Convert every line in these records into a JSON list of strings, one string per line, omitting blank lines.

[MATERIALS PROVIDED]:
○ ○ ○ ○ ○ ○ ○

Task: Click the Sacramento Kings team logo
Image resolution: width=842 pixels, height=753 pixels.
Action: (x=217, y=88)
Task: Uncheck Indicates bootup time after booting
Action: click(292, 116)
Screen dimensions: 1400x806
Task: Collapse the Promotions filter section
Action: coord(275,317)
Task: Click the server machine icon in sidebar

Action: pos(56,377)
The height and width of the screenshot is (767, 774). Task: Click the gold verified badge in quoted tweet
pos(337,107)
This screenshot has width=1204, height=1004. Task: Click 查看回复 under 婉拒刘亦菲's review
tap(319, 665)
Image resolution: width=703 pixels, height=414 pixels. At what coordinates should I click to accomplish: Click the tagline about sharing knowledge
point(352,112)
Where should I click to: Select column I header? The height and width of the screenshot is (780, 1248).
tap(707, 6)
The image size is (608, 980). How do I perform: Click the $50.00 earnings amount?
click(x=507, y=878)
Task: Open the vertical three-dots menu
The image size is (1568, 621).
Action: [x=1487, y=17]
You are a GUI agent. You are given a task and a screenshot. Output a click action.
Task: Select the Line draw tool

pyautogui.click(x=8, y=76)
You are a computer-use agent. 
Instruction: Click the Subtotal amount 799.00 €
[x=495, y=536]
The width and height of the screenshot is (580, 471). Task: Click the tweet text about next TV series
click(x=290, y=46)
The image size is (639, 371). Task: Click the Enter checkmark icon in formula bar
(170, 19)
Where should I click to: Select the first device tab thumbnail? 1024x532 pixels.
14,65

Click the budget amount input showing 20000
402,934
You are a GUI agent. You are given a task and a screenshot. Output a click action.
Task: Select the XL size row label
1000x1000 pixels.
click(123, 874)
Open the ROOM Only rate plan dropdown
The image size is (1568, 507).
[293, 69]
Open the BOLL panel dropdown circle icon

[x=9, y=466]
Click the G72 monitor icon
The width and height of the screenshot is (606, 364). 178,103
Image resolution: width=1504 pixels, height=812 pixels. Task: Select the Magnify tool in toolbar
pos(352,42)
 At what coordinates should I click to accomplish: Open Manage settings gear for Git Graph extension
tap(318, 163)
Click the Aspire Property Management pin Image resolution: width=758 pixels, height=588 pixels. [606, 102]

○ ○ ○ ○ ○ ○ ○

[SOLUTION TO THIS PROBLEM]:
[
  "Task: Click the Sacramento Kings team logo",
  "Image resolution: width=842 pixels, height=753 pixels.",
  "Action: (x=217, y=88)",
  "Task: Uncheck Indicates bootup time after booting",
  "Action: click(292, 116)",
  "Screen dimensions: 1400x806",
  "Task: Collapse the Promotions filter section",
  "Action: coord(275,317)",
  "Task: Click the server machine icon in sidebar",
  "Action: pos(56,377)",
  "The height and width of the screenshot is (767, 774). Task: Click the gold verified badge in quoted tweet",
  "pos(337,107)",
  "This screenshot has width=1204, height=1004. Task: Click 查看回复 under 婉拒刘亦菲's review",
  "tap(319, 665)",
  "Image resolution: width=703 pixels, height=414 pixels. At what coordinates should I click to accomplish: Click the tagline about sharing knowledge",
  "point(352,112)",
  "Where should I click to: Select column I header? The height and width of the screenshot is (780, 1248).",
  "tap(707, 6)",
  "The image size is (608, 980). How do I perform: Click the $50.00 earnings amount?",
  "click(x=507, y=878)",
  "Task: Open the vertical three-dots menu",
  "The image size is (1568, 621).",
  "Action: [x=1487, y=17]",
  "You are a GUI agent. You are given a task and a screenshot. Output a click action.",
  "Task: Select the Line draw tool",
  "pyautogui.click(x=8, y=76)",
  "You are a computer-use agent. ",
  "Instruction: Click the Subtotal amount 799.00 €",
  "[x=495, y=536]",
  "The width and height of the screenshot is (580, 471). Task: Click the tweet text about next TV series",
  "click(x=290, y=46)",
  "The image size is (639, 371). Task: Click the Enter checkmark icon in formula bar",
  "(170, 19)",
  "Where should I click to: Select the first device tab thumbnail? 1024x532 pixels.",
  "14,65",
  "Click the budget amount input showing 20000",
  "402,934",
  "You are a GUI agent. You are given a task and a screenshot. Output a click action.",
  "Task: Select the XL size row label",
  "1000x1000 pixels.",
  "click(123, 874)",
  "Open the ROOM Only rate plan dropdown",
  "The image size is (1568, 507).",
  "[293, 69]",
  "Open the BOLL panel dropdown circle icon",
  "[x=9, y=466]",
  "Click the G72 monitor icon",
  "The width and height of the screenshot is (606, 364). 178,103",
  "Image resolution: width=1504 pixels, height=812 pixels. Task: Select the Magnify tool in toolbar",
  "pos(352,42)",
  " At what coordinates should I click to accomplish: Open Manage settings gear for Git Graph extension",
  "tap(318, 163)",
  "Click the Aspire Property Management pin Image resolution: width=758 pixels, height=588 pixels. [606, 102]"
]